(TRY IT):
Look below for the line containing "Task: Click the y-axis tick label 100". Reproduce it and every line after it exactly, and nothing more.

(SUPPLIED INFORMATION):
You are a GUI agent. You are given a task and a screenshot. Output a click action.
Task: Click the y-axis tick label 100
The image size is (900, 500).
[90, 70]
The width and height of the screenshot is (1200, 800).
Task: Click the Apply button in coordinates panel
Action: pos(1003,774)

(OUTPUT FOR THIS TASK):
Task: Click the y-axis tick label 100
The image size is (900, 500).
[90, 70]
The width and height of the screenshot is (1200, 800).
Task: Click the Apply button in coordinates panel
Action: pos(1003,774)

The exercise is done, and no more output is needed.